Figure 1. Frequency-dependent facilitation of currents through Ca²⁺-permeable AMPA receptors.

In the closed state the inner pores of glutamate receptors are tonically blocked by polyamines (left). Following receptor activation only a modest amount of current flows due to the occlusion of the pore by polyamines. On repetitive activation significant relief of channel block occurs allowing greater current flow through the channel. Consequently, at a given voltage, current amplitudes are maximal only once the significant polyamine block is removed (right).

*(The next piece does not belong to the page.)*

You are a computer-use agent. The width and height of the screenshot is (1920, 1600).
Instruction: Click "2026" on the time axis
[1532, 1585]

Polyamine block of Ca²⁺-permeable AMPA receptors confers a strong voltage dependence to the rise time of currents. Since the channel is blocked by polyamines in the closed state, significant unblock of the channel must occur before the steady-state current amplitude is reached. This has the effect of slowing the time course of current activation at more positive voltages: a result not seen in the absence of internal polyamines. This would suggest that the rise times of synaptic currents through native Ca²⁺-permeable AMPA receptors would also be voltage dependent and slowed compared with Ca²⁺-impermeable receptors. Whether this is indeed the case remains to be determined; however, such a mechanism will have major consequences for the temporal integration of synaptic transmission in a cell possessing these receptors. Of particular interest, the voltage-dependent rate of channel unblock confers a hysteresis to the I-V relationship during rapid voltage ramps. One can envision that EPSP amplitudes in cells containing these receptors will not only be strongly influenced by the frequency of synaptic transmission but also by the membrane potential ‘history’ of the postsynaptic cell resulting in a complex pattern of modulation.

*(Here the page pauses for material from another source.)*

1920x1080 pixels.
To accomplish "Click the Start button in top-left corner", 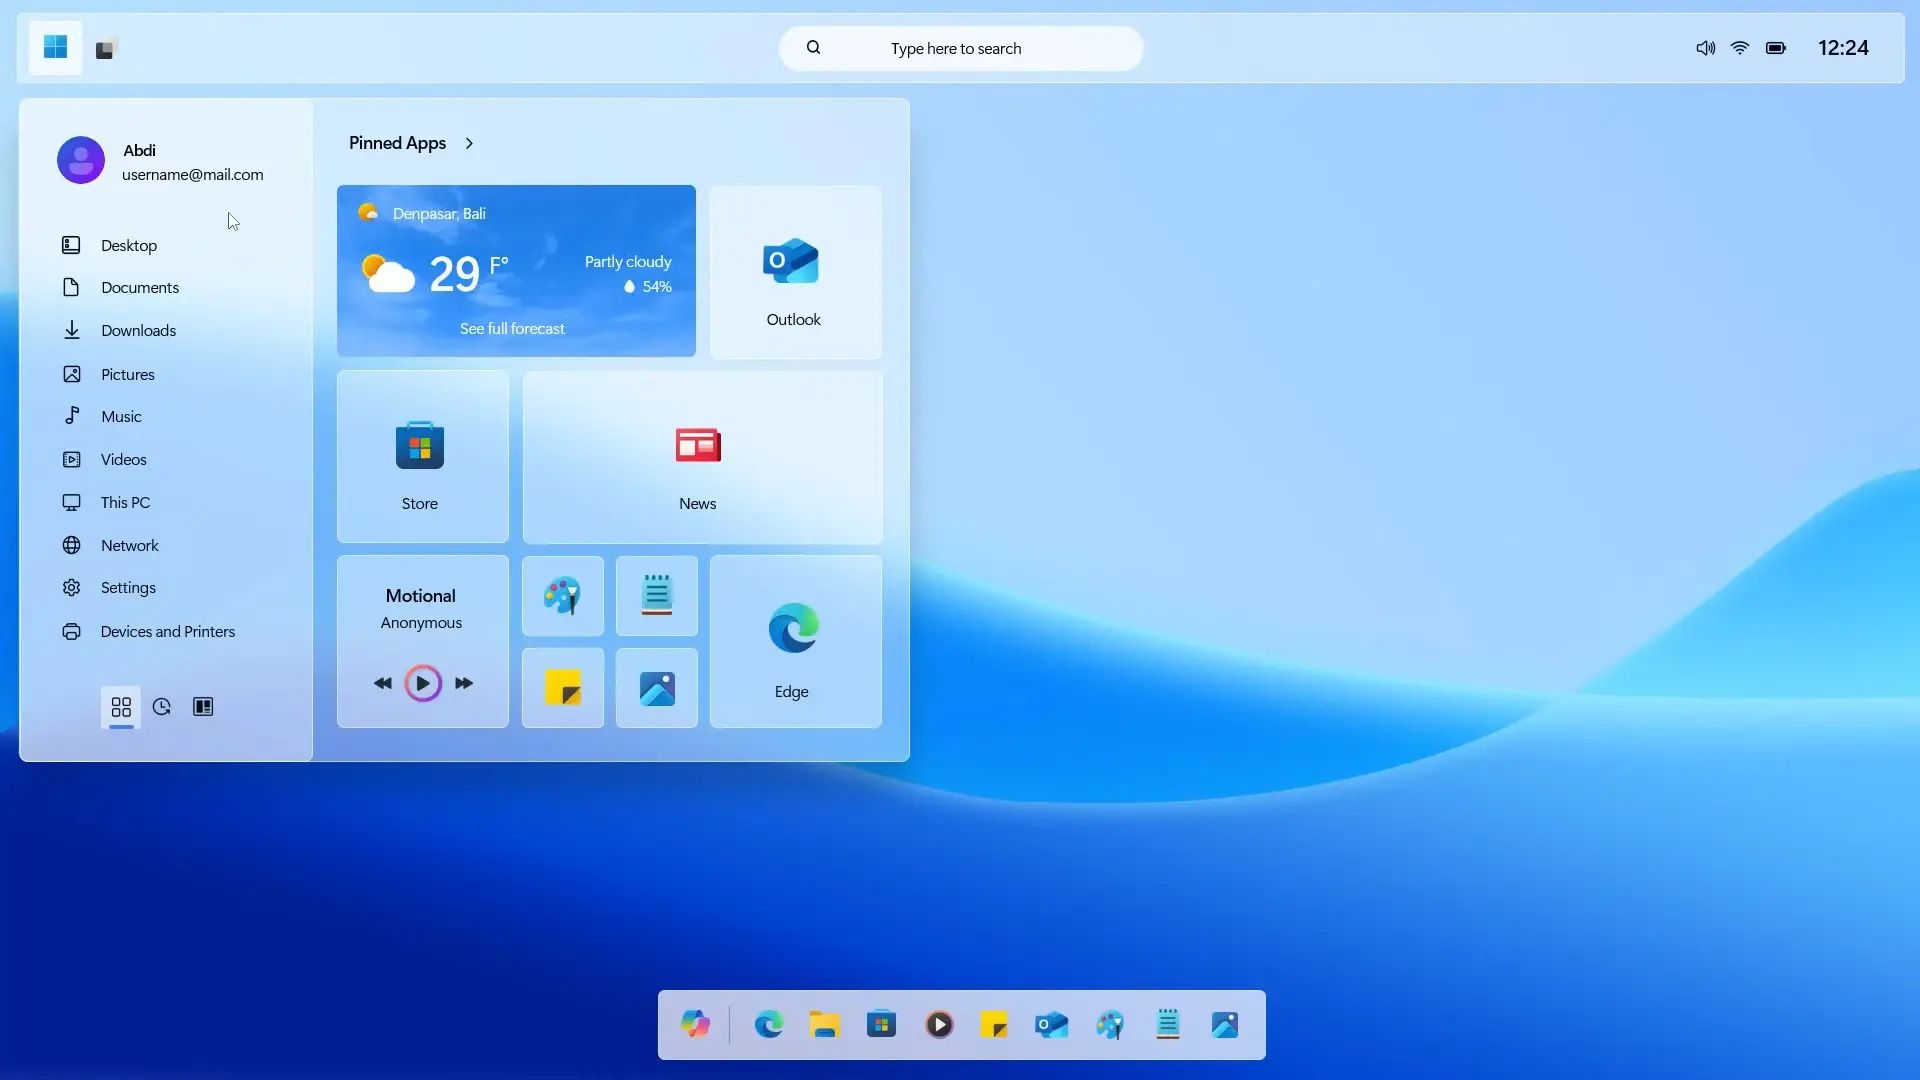I will tap(54, 47).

Given the recent observations that conventional mechanisms of long term potentiation (LTP) are absent from most hippocampal interneurone types (McBain & Maccaferri, 1997), these data provide an alternative mechanism for plasticity for excitatory synapses onto these cells. Indeed, the authors demonstrate that current facilitation exists at native Ca²⁺-permeable AMPA receptors in patches excised from both dentate gyrus basket cells and neocortical layer II interneurones, suggesting that such facilitation is not a product of recombinant receptor systems. This facilitation is distinct from conventional forms of LTP seen in principal neurones. Furthermore the relative brevity of the facilitation (∼5 s) provides only a limited time window in which plasticity can occur. Since polyamines are an essential component of the intracellular milieu, it is likely that the free polyamine concentration and the metabolic state of the cell will be permissive for the occurrence of such a mechanism of plasticity. Whether such facilitation exists at synapses containing Ca²⁺-permeable receptors remains to be determined. The results by Rozov et al., however, demonstrate a novel mechanism that will undoubtedly provide a rapid but transient facilitation in Ca²⁺ entry during periods of intense neuronal activity.